**Passage to read:**
=====

I collect Asian grocery items because we’re “cultured” like that and can make spring rolls. Right now, in my possession, I have more than 2 bottles of Rice vinegar, a back up bottle of Sesame oil, Fish sauce, Hoisin sauce, and red curry paste. Not all the same genre, if you’re following along, but seeing these items in my pantry makes me feel like I can pull something NEW and DELICIOUS off at a moments notice. These bottles of oddly marked liquid give me poise.
But food is communal for me. It’s not a solitary movement. In fact, when no one is around to sit with me or enjoy the labor of love, I often don’t eat at all. Then I crash (because I’m diabetic (food horror)) and resort to the quickest absorbed simple sugar I have on hand. And I chide myself every morning for not doing better. For not losing any weight (yet) – and I muscle up the dignity to survey my fleshly landscape and call her names from the floor length mirror. Then I get in the shower and start my day. Every. Single. Morning.
Food might offer health, but food is anything but healthy for me lately.
Earlier I made the statement “Food is a-emotional, it cannot be either Good or Bad.” And that sentiment was a welcome one the first time I heard it. I had been labeling all the foods I would encounter since I could remember: “Good food!” “BAD FOOD!!!” “Don’t eat (secretly eat more than you should.)” “Eat in public!” “This will be Good if you forgo adding fat, sugar, starch” “This food will never be good for you, it’s always bad.”
I could remove the labels and just see food for what it was. It became a choice to make. I CAN have this formerly BAD FOOD in context and moderation. I can enjoy this formerly labeled “Good food” because it tastes better than I thought. And because I can choose what I put in my mouth, how I make it, and where I shop.

=====

Collected data:
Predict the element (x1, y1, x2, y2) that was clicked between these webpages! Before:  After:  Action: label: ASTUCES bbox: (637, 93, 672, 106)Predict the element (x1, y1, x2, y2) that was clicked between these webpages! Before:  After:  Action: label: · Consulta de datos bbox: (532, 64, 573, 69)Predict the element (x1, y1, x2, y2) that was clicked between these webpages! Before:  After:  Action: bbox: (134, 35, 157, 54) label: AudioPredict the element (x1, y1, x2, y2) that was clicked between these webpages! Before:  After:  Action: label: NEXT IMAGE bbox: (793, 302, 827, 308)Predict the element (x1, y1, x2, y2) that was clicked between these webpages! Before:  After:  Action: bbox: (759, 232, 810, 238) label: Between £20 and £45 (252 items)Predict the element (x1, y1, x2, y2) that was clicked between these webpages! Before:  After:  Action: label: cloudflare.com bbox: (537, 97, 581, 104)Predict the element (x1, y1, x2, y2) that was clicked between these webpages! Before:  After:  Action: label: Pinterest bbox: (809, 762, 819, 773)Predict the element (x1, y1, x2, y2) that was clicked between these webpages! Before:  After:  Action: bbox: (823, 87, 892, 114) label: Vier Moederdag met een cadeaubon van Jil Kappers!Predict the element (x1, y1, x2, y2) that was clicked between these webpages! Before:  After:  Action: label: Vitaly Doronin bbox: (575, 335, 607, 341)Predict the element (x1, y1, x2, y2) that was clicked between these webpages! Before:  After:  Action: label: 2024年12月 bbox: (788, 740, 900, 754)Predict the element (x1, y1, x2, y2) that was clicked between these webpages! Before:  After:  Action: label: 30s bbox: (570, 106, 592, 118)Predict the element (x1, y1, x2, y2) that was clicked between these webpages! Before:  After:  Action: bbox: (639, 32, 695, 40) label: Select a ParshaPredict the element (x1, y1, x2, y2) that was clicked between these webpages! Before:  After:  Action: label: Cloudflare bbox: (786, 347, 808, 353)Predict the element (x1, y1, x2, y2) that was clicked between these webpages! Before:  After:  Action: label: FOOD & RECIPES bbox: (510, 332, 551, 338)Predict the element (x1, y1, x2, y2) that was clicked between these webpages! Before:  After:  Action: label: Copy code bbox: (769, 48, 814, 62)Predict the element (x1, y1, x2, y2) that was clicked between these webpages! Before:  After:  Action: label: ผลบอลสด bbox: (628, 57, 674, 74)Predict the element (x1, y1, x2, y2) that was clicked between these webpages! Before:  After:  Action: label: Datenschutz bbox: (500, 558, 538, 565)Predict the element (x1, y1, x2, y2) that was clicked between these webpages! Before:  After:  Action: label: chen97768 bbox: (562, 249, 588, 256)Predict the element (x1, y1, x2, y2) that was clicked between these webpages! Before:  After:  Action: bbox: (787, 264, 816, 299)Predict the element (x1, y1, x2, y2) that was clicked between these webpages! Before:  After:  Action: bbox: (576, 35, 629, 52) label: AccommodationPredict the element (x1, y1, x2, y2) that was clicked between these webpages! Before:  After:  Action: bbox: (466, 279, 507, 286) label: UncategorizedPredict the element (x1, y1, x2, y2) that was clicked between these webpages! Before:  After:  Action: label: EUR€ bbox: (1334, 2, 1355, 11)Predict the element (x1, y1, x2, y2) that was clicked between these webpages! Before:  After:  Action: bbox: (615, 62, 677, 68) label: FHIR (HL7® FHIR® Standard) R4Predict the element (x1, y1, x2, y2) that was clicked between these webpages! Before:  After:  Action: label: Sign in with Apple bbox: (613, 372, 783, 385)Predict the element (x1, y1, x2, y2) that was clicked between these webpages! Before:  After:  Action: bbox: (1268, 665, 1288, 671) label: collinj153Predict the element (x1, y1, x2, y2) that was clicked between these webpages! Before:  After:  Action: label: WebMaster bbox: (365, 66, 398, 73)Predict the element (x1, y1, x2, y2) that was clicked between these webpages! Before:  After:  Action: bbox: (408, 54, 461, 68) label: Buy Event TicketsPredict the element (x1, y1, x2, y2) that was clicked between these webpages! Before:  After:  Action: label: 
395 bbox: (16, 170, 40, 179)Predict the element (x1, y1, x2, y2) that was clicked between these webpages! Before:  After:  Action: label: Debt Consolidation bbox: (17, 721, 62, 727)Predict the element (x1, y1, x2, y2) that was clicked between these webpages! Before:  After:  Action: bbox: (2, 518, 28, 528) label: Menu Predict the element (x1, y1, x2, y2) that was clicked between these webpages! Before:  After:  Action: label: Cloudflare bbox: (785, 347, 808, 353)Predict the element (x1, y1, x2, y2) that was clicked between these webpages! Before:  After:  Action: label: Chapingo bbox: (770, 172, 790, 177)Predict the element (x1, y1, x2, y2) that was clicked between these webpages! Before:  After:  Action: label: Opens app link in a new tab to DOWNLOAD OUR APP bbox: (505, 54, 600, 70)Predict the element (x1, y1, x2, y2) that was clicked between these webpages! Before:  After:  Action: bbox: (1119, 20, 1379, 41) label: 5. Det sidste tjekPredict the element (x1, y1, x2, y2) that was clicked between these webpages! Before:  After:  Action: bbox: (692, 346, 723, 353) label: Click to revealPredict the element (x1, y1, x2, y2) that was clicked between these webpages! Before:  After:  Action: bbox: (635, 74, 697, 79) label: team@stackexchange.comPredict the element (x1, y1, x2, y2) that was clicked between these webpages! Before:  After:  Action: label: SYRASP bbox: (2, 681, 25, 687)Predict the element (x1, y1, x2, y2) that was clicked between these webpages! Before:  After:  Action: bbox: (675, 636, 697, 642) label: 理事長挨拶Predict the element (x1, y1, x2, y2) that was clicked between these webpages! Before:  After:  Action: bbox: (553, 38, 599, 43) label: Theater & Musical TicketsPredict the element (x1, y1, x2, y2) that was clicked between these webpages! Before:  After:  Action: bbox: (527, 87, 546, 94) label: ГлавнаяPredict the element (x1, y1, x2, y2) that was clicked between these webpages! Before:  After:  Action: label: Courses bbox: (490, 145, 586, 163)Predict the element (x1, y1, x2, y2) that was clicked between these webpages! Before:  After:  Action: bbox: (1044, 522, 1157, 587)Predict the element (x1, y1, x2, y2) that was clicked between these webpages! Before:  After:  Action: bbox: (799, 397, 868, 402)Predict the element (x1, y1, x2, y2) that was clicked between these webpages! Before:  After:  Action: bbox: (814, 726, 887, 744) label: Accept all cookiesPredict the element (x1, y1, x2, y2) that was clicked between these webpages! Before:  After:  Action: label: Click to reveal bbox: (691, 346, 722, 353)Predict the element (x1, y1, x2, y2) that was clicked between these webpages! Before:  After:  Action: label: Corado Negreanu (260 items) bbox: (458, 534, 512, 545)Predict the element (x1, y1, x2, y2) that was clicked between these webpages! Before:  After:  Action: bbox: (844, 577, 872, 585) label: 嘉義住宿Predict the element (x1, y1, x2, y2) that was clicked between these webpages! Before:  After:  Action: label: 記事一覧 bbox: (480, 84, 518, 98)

=====

**Instructions:**
1 - In one to three sentences, explain why the writer of the essay on food often skips eating.
2 - Translate this sentence from the essay on food into Spanish: "Food might offer health, but food is anything but healthy for me lately."
Use only the essay on food.

**Solution set:**
1 - For the writer, food is communal rather than a solitary act. So when no one is around to share the meal or enjoy the labor of love, the writer often doesn't eat at all.

2 - La comida puede ofrecer salud, pero últimamente la comida es cualquier cosa menos saludable para mí.